Cache fusion is a new technology that uses a high-speed interprocess communication interconnect to provide cache-to-cache transfer of data blocks between instances in a cluster. This technology for transferring data across nodes through the interconnect became a viable option as the bandwidth for interconnects increased and the transport mechanism improved. Cache fusion architecture is revolutionary in an industry sense because it treats the entire physical distinct RAM for each cluster node logically as one large database SGA, with the interconnect providing the physical transport among them.

Prior to Oracle 9i RAC, transferring a data block from one node to another involved writing the block from the database buffer cache of the holding node to the shared disk storage. The requesting node read the data block from disk into its own cache.

Cache fusion, a natural evolution of the OPS architecture, implements cache synchronization using a write-back model. The GCS and GES processes on each node manage the synchronization by using the cluster interconnects for data block movement between nodes. Cache fusion addresses transaction concurrency between instances. This section will provide a brief introduction to the different scenarios of inter-cluster sharing of blocks and explore how they work.

Concurrent reads on multiple nodes: This occurs when two or more instances participating in the clustered configuration need to read the same block of information. The block of requested information is shared between the instances via the cluster interconnect. The first instance that reads the block would be the owning block and the subsequent instances that require access to the same block will request for the block via the cluster interconnect.

Concurrent reads and writes on different nodes: This is the common type of concurrency that would be noticed, a mixture of read/write operations against the same block. In this scenario the architecture is similar to that of a single instance except that they happen across the cluster interconnect through a different set of background processes. A block can be read from the current version or from the read-consistent previous version of the block.

Concurrent writes on different nodes: This kind of operation could be classified, or incorporated, into what was just discussed. This is a situation where multiple instances request modification of the same data block frequently. Again, the outcome, or the solution, to complete these requests is via the cluster interconnect.

In all of these transfer of block requests between instances using the interconnect, the GCS process plays a significant role as the master/keeper of all requests between instances. GCS tracks the location and status of data blocks as well as the access privileges of various instances. Oracle uses the GCS for cache coherency when the current version of a data block is on one instance's buffer cache and another instance requests that block for modification.

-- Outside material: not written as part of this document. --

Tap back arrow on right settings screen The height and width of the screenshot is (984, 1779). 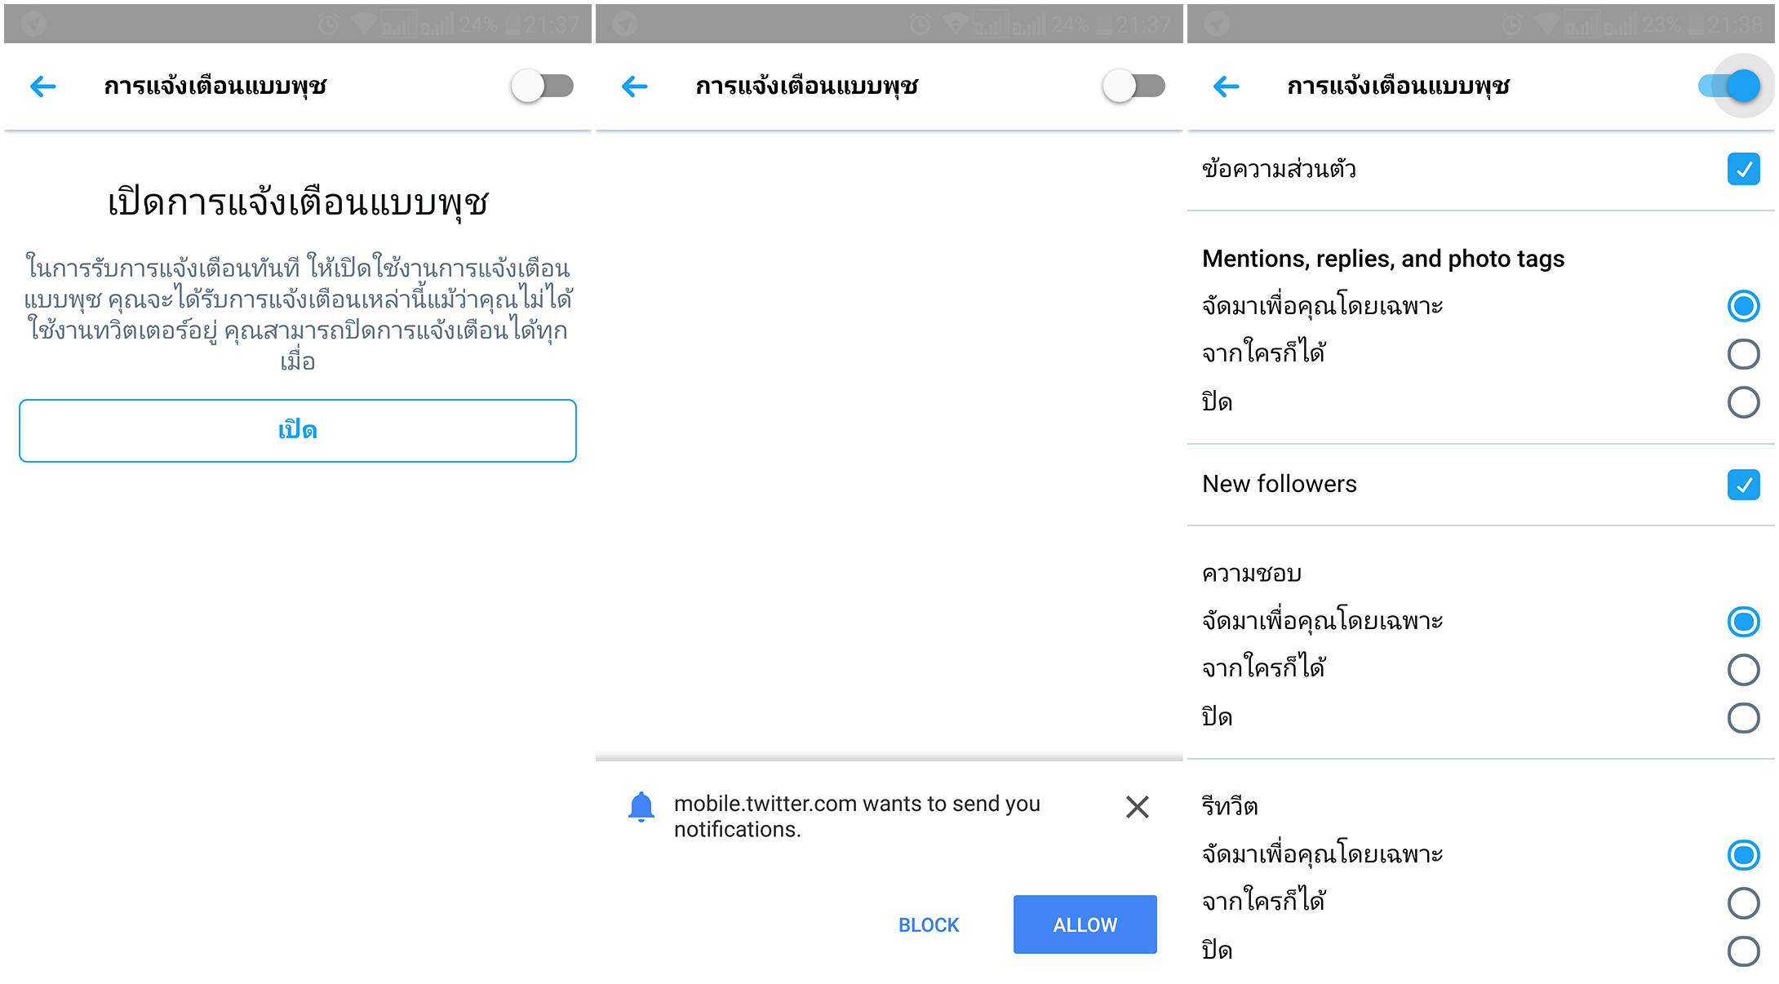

In this example, instance RAC3 has read block 500 from the database and is currently holding the block. Now instance RAC2 requires the same block and makes a request to retrieve it from the database. Instance RAC2 during this process communicates with the GCS process, which could be resident (depending on the resource master) on any of the nodes. For this example, we will place it on instance RAC4. Instance RAC4 understands that instance RAC3 is currently the holder of the block and requests instance RAC3 to transfer the block via the cluster interconnect to instance RAC2.

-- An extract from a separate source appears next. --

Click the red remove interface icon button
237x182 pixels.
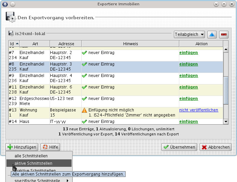click(223, 34)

[ The resource master for a specific data file is obtained by querying against the GV$GCSHVMASTER_INFO ]

SQL>> SELECT INST_ID,HV_ID,CURRENT_MASTER,PREVIOUS_MASTER,REMASTER_CNT FROM GV$GCSHVMASTER_INFO WHERE REMASTER_CNT > 0;

The cache-to-cache data transfer is done through the high-speed IPC interconnect. This virtually eliminates any disk I/O to achieve cache coherency
The GCS tracks one or more past images (PI) for a block in addition to the traditional GCS resource roles and modes. (A past image is the copy of a block retained after the holding instance has shipped the block to the requesting node.) The amount of work that the GCS is required to perform is proportional to the number of instances participating in the clustered configuration.

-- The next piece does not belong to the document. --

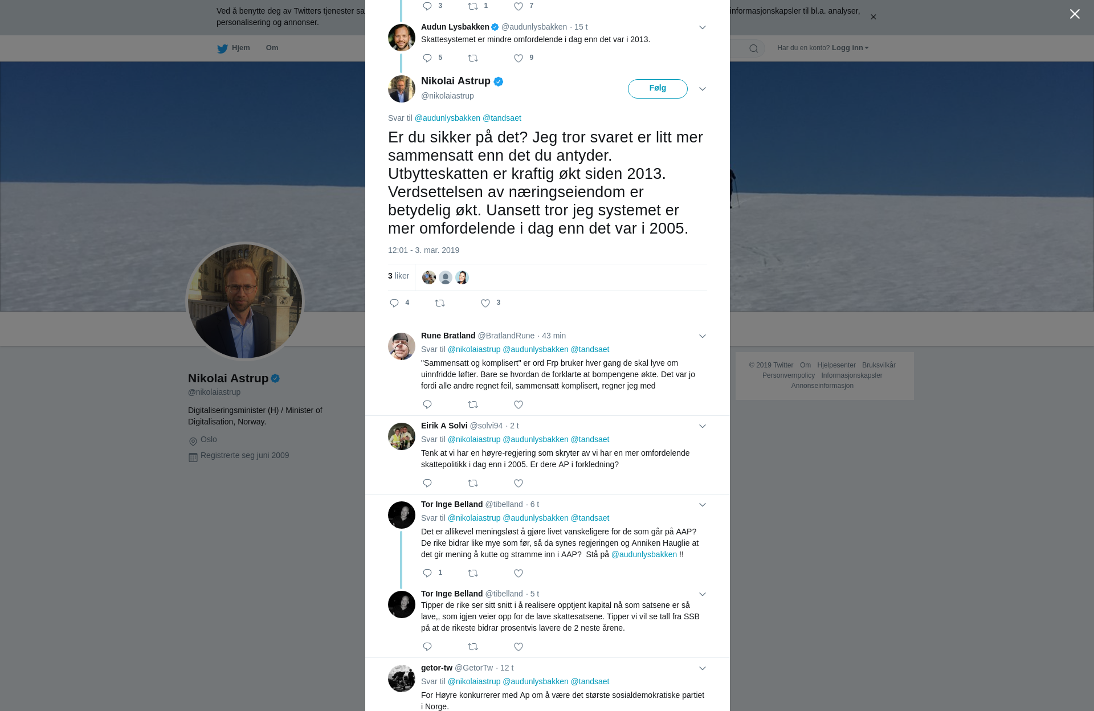Dismiss the cookie notice banner
The image size is (1094, 711).
(873, 17)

When multiple instances require access to a block, and a different node masters the block, it is the GCS resources that track the movement of blocks through the cluster. As a result of block transfers between instances, multiple copies of the same block could be on different nodes. These blocks in different instances have different resource characteristics. These characteristics are identified by the following factors:

Resource mode
Resource role

Resource mode Resource mode is determined by various factors, such as who the original holder of the block is, what operation the block was acquired for, what operation the requesting holder intending to perform is, what the outcome of the operation is, etc. [Null ,shared ,exclusive]

Resource role While the resource modes are being maintained between the instances they could be held by the local instance, where its requirement is of a local nature, or could be utilized by more than one instance, where the requirements would be of a global nature. [local and global ]

Global resource directory [ In Depth ]

The global resource directory (GRD) contains information about the current status of all shared resources. It is maintained by the GCS and GES to record information about resources and enqueues held on these resources. GRD resides in memory and is used by GCS and GES to manage the global resource activity. It is distributed throughout the cluster to all nodes. Each node participates in managing global resources and manages a portion of the GRD.

When an instance reads data blocks for the very first time, its existence is local, that is, no other instance in the cluster has a copy of the same block. The block in this state is called a current state block (XI). Therefore, the behavior of this block in memory is similar to any single instance configuration, with the exception that GCS keeps track of the block even in a local mode. Multiple transactions within the instance have access to these data blocks. Once another instance has requested for the same block, then the GCS process will update the GRD, taking the state of the data block from a local role to a global role.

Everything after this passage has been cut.